- _Aim_: Render everything from the start of the items down to the line containing "click(x=20, y=300)", both ends included, as a Markdown table with the columns Row and Line, putting a row number in Row and the line in Line. Leave out blank lines.
.....
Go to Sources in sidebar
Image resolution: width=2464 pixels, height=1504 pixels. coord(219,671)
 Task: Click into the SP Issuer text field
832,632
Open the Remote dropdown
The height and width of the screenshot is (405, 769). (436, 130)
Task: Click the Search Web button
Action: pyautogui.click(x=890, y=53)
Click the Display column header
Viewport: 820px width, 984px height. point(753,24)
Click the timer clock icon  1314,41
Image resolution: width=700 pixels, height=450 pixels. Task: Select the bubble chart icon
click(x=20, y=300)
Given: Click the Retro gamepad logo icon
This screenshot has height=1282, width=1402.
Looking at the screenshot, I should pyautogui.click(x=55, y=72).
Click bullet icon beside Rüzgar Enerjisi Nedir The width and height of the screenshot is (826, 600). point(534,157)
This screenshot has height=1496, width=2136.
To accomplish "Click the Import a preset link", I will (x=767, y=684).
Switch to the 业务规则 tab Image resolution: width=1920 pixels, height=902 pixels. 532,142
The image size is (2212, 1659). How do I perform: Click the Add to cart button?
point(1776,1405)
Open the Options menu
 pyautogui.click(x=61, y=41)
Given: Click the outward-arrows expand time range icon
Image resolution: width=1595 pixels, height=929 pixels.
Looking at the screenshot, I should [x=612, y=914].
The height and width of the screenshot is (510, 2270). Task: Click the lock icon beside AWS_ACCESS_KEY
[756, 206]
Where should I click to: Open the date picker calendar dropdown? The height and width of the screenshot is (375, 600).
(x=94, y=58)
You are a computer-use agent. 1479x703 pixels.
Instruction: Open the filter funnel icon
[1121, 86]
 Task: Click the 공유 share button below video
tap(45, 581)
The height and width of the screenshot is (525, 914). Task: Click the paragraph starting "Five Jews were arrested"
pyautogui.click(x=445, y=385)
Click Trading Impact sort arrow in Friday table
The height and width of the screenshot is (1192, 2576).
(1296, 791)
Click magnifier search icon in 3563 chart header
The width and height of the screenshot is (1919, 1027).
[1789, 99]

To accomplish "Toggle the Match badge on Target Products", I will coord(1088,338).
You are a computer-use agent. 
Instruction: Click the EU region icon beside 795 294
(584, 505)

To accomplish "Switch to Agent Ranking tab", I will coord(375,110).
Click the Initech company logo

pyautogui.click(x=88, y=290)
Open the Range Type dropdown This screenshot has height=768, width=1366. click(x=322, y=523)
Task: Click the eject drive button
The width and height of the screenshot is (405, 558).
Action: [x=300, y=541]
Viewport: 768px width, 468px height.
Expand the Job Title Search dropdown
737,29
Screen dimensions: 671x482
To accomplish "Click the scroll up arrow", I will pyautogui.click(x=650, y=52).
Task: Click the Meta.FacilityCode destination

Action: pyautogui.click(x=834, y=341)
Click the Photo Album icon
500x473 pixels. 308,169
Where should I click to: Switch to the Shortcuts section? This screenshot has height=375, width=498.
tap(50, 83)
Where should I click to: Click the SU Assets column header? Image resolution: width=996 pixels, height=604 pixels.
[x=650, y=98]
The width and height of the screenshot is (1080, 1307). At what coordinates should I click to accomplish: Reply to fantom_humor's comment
.....
- _Task result_:
| Row | Line |
|---|---|
| 1 | Go to Sources in sidebar |
| 2 | Image resolution: width=2464 pixels, height=1504 pixels. coord(219,671) |
| 3 |  Task: Click into the SP Issuer text field |
| 4 | 832,632 |
| 5 | Open the Remote dropdown |
| 6 | The height and width of the screenshot is (405, 769). (436, 130) |
| 7 | Task: Click the Search Web button |
| 8 | Action: pyautogui.click(x=890, y=53) |
| 9 | Click the Display column header |
| 10 | Viewport: 820px width, 984px height. point(753,24) |
| 11 | Click the timer clock icon  1314,41 |
| 12 | Image resolution: width=700 pixels, height=450 pixels. Task: Select the bubble chart icon |
| 13 | click(x=20, y=300) |